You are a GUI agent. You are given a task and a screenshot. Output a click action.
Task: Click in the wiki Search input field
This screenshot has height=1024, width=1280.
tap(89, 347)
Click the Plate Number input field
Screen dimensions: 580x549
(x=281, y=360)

— WORK ORDER —
Copy every record above out again, word for word.

— TASK OUTPUT —
You are a GUI agent. You are given a task and a screenshot. Output a click action.
Task: Click in the wiki Search input field
This screenshot has height=1024, width=1280.
tap(89, 347)
Click the Plate Number input field
Screen dimensions: 580x549
(x=281, y=360)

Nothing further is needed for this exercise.